In Mississippi, the FBI continued its pursuit of the case after last week releasing its original suspect, a man who was arrested after preliminary field tests of the letters detected the chemical agent.
"I can confirm that the CDC did receive samples of material for testing. We have completed the tests and reported the results to partners, including the FBI," CDC spokeswoman Barbara Reynolds said.
Ricin, which is made from castor beans, is a poison that can be deadly to humans and is considered a potential terror weapon, particularly if refined into an aerosol form.
Letters addressed to Senator Roger Wicker, a Mississippi Republican, and Democratic President Barack Obama were retrieved last week at off-site mail facilities before reaching their intended victims. But the discovery added another layer of anxiety as authorities dealt with bombings at the Boston Marathon.
After preliminary tests of the letters proved positive for ricin, the material was sent to the CDC, which houses labs used to analyze suspicious materials in cases deemed a possible public health threat.
An FBI agent testified in court in Mississippi that the ricin found in the letters was in a crude form and looked like castor beans ground up in a blender, according to press accounts. Experts have said ricin in this form would have a low potency.
U.S. prosecutors on Tuesday dropped charges against Paul Kevin Curtis, a 45-year-old Elvis impersonator they had accused of sending the ricin-laced letters. The case was dismissed "without prejudice," meaning the charges could be potentially reinstated if warranted.

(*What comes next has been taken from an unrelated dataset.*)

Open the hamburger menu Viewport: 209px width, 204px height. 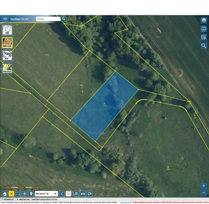point(5,19)
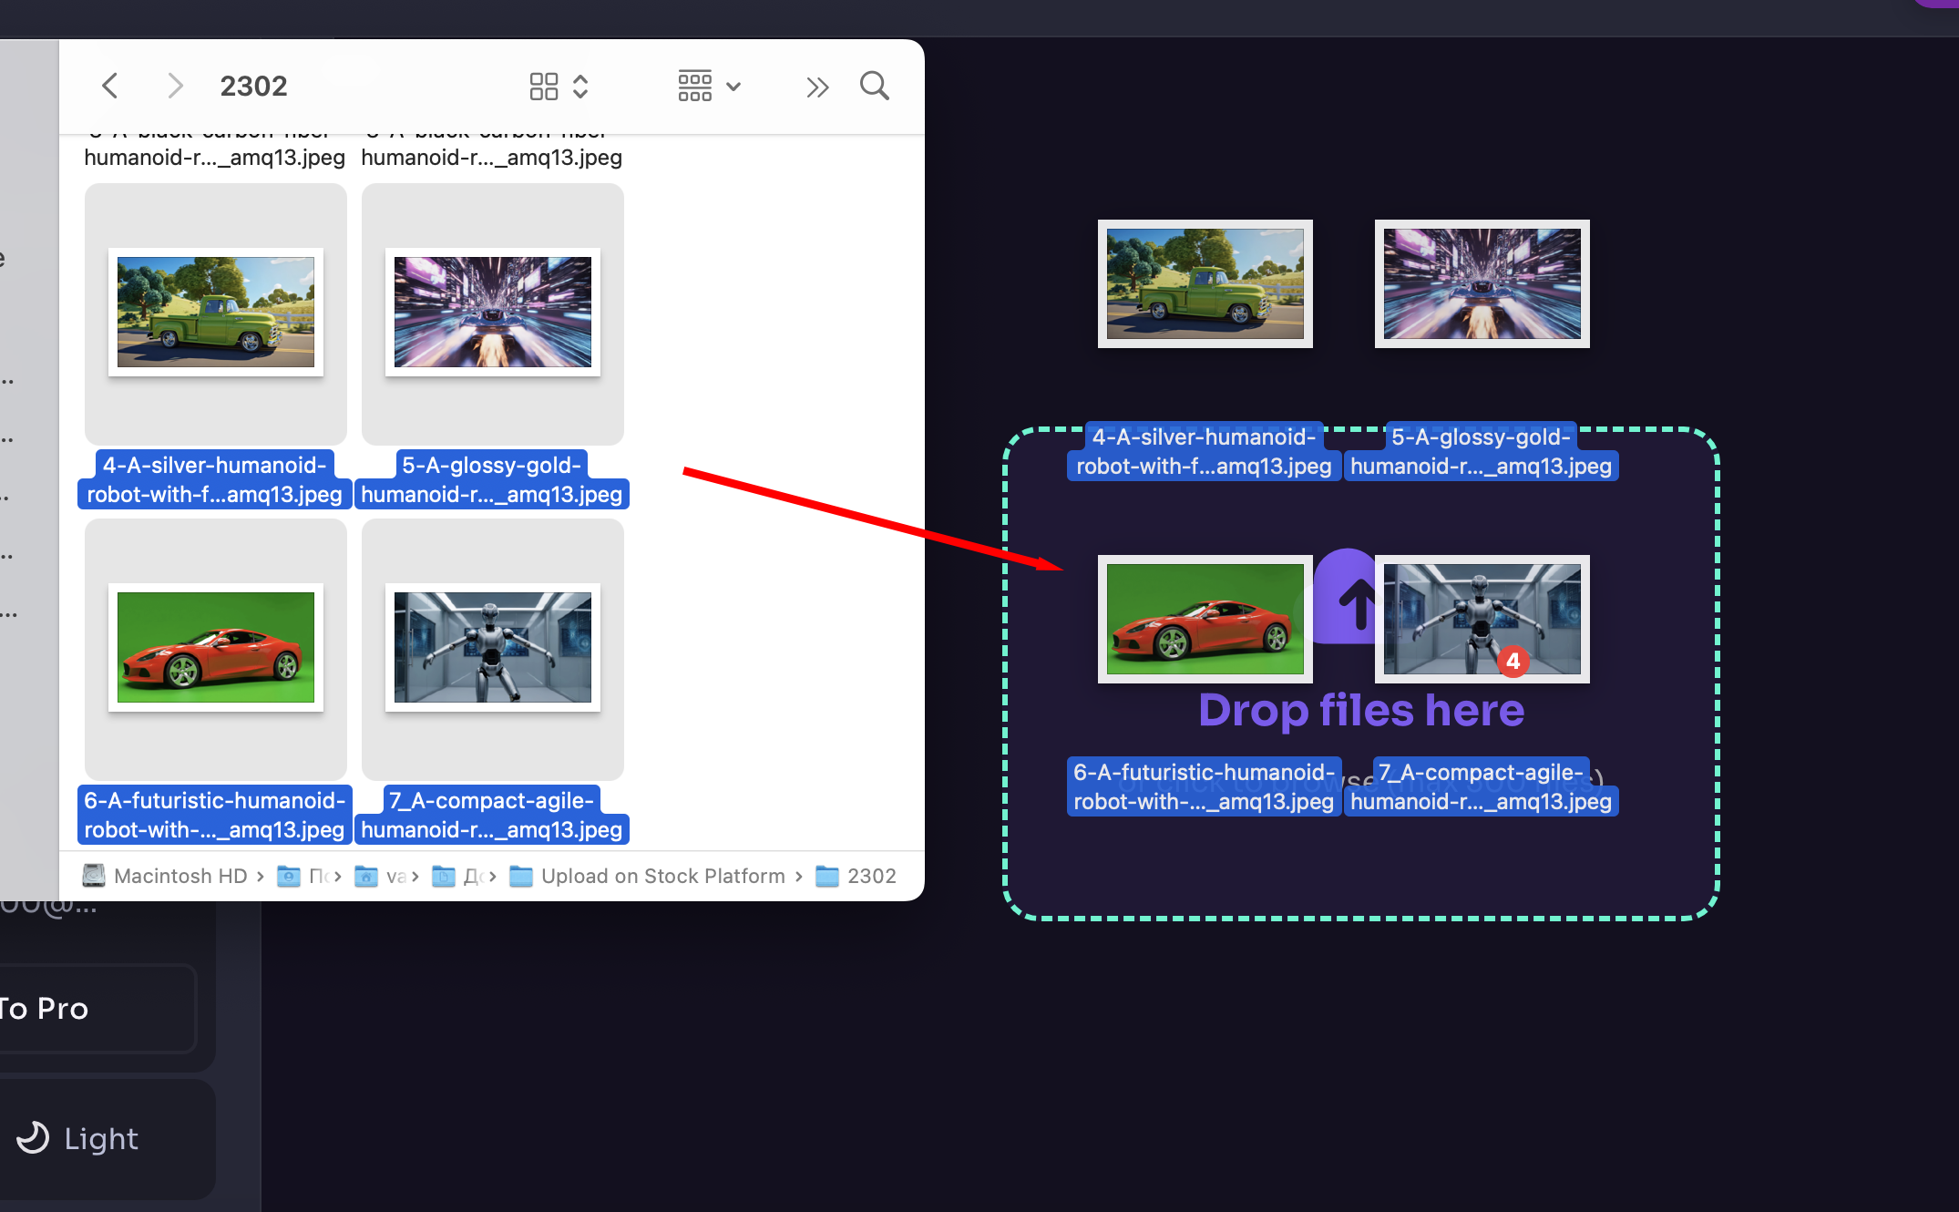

Authorities searched the house and business address of a second Mississippi man, Tupelo martial arts instructor Everett Dutschke, but he has not been charged in the ricin case. On Thursday, agents searched a private residence where a friend of Dutschke's lives. The friend is not a suspect in the case, according to the Northeastern Mississippi Daily Journal.
Milton Leitenberg, senior research scholar at the Center for Strategic and International Studies at the University of Maryland, said that the vast majority of ricin cases since the 1960s have involved crude ricin preparations made from recipes published in manuals and on the Internet.
"You could ingest this crude stuff, swallow a couple of tablespoons and you'd probably vomit, but not much more," Leitenberg said in a telephone interview.
To do more harm, he said, "you have to make a good material, and then you have to get it someplace." A material like that described in the ricin court hearing would pose little danger, Leitenberg said.
In an earlier case, CDC researchers conducted a detailed analysis of ricin found in February 2008 in a Las Vegas hotel room. They found it to be in a primitive form - apparently concocted with castor beans from a recipe in a publication called "The Anarchist Cookbook."
Another expert who was at the CDC during the 2001 anthrax letter attacks that killed five people in the United States, said it took a lot of skill to purify ricin and make it into a serious threat.
"There is a difference between being about to build it and disseminating it and making someone sick. It truly looks like someone has done an initial stage," said Sean Kaufman, now at Emory University.